OTHER COLLABORATIVE PROJECTS

  • GOLDENHAR SYNDROME

Also called: Hemifacial Microsomia, Oculoauriculovertebral Spectrum Dysplasia, or Facioauriculovertebral Sequence

Goldenhar Syndrome is a common birth defect affecting the differentiation of the first and second branchial arches and their derivatives. While widely variable, the usually involved tissues are the external and middle ear structures, the mandible and adnexa, and other facial tissues on the same side (orbit, ear tags and cartilaginous parts, eyelid and eye, nose, neck). In some cases, the cervical and thoracic vertebrae and even cardiac anomalies are described. Most cases are isolated, although rare dominant transmission has been suggested. A plethora of purported genes and chromosomal deletions and rearrangements have reported with few consistent explanations, making this cluster and spectrum of phenotypes logical targets for both availability of collection and tactical approaches to analyze and solve. Thus far, we have collected XXX cases and YYY trios for (Trio) Exome/Genome analysis.
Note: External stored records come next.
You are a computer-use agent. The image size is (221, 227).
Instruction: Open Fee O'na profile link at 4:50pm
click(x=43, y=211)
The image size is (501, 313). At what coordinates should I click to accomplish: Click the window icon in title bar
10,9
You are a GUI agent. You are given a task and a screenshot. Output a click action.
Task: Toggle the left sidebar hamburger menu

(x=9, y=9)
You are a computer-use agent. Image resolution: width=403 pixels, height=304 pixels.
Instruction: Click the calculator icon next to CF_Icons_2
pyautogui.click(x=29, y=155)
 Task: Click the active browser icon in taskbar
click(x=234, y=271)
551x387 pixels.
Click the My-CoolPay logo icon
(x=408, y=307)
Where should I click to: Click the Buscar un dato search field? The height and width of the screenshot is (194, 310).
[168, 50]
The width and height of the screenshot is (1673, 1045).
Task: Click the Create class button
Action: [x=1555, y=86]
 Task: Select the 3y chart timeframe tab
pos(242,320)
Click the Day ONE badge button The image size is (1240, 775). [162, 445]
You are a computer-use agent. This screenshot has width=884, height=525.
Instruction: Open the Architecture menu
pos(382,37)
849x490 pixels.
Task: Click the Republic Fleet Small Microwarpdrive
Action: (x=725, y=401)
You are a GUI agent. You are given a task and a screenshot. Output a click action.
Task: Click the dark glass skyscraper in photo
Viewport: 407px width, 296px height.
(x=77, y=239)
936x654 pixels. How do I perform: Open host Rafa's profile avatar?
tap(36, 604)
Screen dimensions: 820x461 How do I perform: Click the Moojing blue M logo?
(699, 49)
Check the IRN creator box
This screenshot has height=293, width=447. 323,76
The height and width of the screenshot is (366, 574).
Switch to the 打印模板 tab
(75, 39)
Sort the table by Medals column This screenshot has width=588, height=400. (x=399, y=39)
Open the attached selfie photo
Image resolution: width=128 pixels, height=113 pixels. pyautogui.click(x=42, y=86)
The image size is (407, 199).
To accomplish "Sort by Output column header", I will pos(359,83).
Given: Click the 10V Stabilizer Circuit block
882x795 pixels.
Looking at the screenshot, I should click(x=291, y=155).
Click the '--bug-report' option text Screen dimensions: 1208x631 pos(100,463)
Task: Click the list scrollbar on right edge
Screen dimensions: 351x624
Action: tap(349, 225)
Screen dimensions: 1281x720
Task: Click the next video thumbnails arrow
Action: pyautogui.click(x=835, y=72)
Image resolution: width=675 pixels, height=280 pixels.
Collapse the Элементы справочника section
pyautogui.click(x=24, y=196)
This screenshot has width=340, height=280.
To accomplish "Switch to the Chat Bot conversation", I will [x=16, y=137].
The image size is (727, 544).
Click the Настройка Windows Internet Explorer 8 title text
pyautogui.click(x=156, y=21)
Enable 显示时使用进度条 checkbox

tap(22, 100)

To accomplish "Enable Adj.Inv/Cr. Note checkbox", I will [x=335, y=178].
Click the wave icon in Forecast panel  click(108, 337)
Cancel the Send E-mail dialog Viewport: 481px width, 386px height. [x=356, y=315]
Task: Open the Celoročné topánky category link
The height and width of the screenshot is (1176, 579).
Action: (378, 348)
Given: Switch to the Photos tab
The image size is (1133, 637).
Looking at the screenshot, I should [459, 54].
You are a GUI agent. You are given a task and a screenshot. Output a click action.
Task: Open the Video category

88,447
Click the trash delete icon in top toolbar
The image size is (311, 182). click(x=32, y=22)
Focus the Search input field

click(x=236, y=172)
  • HALLERMANN-STREIFF SYNDROME

Hallermann-Streiff Syndrome (HSS) is an extremely rare (estimated 1 per 1,125,000 live births) but clinically highly homogenous ectodermal dysplasia characterized by brachycephaly, frontal bossing, thin hair, congenital cataracts, micrognathia, various dental anomalies, and short stature. Every reported case has been isolated; no unaffected parents have had a second affected child, and no affected individual has reproduced an affected offspring. Despite its eponymic description in 1948 and 1950, every historical attempt by then conventional genetic approaches has failed to identify any reasonable candidate explanation. We have recently enrolled a dozen families with HSS, five from Turkey and seven from the United States, for Trio Exome/Genome analysis to solve this fascinating mystery.